- _Work to complete_
Take the listing below and output it again exactly.

START Given data

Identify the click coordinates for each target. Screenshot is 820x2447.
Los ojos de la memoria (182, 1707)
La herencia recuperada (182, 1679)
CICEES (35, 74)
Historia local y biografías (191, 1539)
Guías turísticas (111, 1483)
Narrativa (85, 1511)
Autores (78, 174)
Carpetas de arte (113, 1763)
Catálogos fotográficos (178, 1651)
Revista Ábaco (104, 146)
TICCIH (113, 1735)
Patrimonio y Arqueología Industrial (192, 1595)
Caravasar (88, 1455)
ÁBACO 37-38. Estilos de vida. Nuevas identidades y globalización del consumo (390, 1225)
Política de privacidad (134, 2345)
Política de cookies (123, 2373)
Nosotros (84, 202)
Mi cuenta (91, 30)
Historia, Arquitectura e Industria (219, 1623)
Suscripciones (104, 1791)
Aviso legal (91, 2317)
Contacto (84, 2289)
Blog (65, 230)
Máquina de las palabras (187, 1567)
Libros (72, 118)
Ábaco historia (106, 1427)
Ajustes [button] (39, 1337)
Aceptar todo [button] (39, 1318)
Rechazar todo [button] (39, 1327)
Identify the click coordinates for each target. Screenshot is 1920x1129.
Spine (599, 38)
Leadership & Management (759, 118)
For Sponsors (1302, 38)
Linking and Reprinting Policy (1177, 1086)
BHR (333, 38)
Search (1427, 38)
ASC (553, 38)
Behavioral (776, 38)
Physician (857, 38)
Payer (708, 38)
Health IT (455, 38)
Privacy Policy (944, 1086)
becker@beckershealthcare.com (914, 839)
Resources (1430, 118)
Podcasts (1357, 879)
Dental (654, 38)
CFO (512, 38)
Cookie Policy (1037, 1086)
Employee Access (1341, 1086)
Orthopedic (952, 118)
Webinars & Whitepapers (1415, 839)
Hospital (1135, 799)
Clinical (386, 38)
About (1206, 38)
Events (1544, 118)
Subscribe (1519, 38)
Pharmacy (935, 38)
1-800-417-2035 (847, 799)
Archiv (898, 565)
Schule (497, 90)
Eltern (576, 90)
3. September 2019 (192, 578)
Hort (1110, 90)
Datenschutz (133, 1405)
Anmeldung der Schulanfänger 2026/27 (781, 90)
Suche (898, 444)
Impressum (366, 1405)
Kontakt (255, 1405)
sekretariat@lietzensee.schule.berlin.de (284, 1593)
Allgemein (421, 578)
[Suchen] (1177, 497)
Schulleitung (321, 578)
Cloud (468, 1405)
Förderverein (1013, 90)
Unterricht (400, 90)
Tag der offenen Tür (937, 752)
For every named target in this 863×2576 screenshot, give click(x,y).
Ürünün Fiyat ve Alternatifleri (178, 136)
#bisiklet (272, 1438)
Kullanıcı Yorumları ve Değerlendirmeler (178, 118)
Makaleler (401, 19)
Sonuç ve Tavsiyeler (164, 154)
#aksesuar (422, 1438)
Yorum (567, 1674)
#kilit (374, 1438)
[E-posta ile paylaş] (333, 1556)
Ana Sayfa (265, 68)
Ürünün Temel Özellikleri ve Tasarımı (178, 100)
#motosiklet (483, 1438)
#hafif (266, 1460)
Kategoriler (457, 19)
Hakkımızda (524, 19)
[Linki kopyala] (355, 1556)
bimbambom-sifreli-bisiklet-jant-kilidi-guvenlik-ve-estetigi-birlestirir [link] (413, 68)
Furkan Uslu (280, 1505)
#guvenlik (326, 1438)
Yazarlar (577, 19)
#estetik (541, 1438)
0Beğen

END Given data

- _Problem solution_
Identify the click coordinates for each target. Screenshot is 820x2447.
Los ojos de la memoria (182, 1707)
La herencia recuperada (182, 1679)
CICEES (35, 74)
Historia local y biografías (191, 1539)
Guías turísticas (111, 1483)
Narrativa (85, 1511)
Autores (78, 174)
Carpetas de arte (113, 1763)
Catálogos fotográficos (178, 1651)
Revista Ábaco (104, 146)
TICCIH (113, 1735)
Patrimonio y Arqueología Industrial (192, 1595)
Caravasar (88, 1455)
ÁBACO 37-38. Estilos de vida. Nuevas identidades y globalización del consumo (390, 1225)
Política de privacidad (134, 2345)
Política de cookies (123, 2373)
Nosotros (84, 202)
Mi cuenta (91, 30)
Historia, Arquitectura e Industria (219, 1623)
Suscripciones (104, 1791)
Aviso legal (91, 2317)
Contacto (84, 2289)
Blog (65, 230)
Máquina de las palabras (187, 1567)
Libros (72, 118)
Ábaco historia (106, 1427)
Ajustes [button] (39, 1337)
Aceptar todo [button] (39, 1318)
Rechazar todo [button] (39, 1327)
Identify the click coordinates for each target. Screenshot is 1920x1129.
Spine (599, 38)
Leadership & Management (759, 118)
For Sponsors (1302, 38)
Linking and Reprinting Policy (1177, 1086)
BHR (333, 38)
Search (1427, 38)
ASC (553, 38)
Behavioral (776, 38)
Physician (857, 38)
Payer (708, 38)
Health IT (455, 38)
Privacy Policy (944, 1086)
becker@beckershealthcare.com (914, 839)
Resources (1430, 118)
Podcasts (1357, 879)
Dental (654, 38)
CFO (512, 38)
Cookie Policy (1037, 1086)
Employee Access (1341, 1086)
Orthopedic (952, 118)
Webinars & Whitepapers (1415, 839)
Hospital (1135, 799)
Clinical (386, 38)
About (1206, 38)
Events (1544, 118)
Subscribe (1519, 38)
Pharmacy (935, 38)
1-800-417-2035 (847, 799)
Archiv (898, 565)
Schule (497, 90)
Eltern (576, 90)
3. September 2019 (192, 578)
Hort (1110, 90)
Datenschutz (133, 1405)
Anmeldung der Schulanfänger 2026/27 (781, 90)
Suche (898, 444)
Impressum (366, 1405)
Kontakt (255, 1405)
sekretariat@lietzensee.schule.berlin.de (284, 1593)
Allgemein (421, 578)
[Suchen] (1177, 497)
Schulleitung (321, 578)
Cloud (468, 1405)
Förderverein (1013, 90)
Unterricht (400, 90)
Tag der offenen Tür (937, 752)
For every named target in this 863×2576 screenshot, give click(x,y).
Ürünün Fiyat ve Alternatifleri (178, 136)
#bisiklet (272, 1438)
Kullanıcı Yorumları ve Değerlendirmeler (178, 118)
Makaleler (401, 19)
Sonuç ve Tavsiyeler (164, 154)
#aksesuar (422, 1438)
Yorum (567, 1674)
#kilit (374, 1438)
[E-posta ile paylaş] (333, 1556)
Ana Sayfa (265, 68)
Ürünün Temel Özellikleri ve Tasarımı (178, 100)
#motosiklet (483, 1438)
#hafif (266, 1460)
Kategoriler (457, 19)
Hakkımızda (524, 19)
[Linki kopyala] (355, 1556)
bimbambom-sifreli-bisiklet-jant-kilidi-guvenlik-ve-estetigi-birlestirir [link] (413, 68)
Furkan Uslu (280, 1505)
#guvenlik (326, 1438)
Yazarlar (577, 19)
#estetik (541, 1438)
0Beğen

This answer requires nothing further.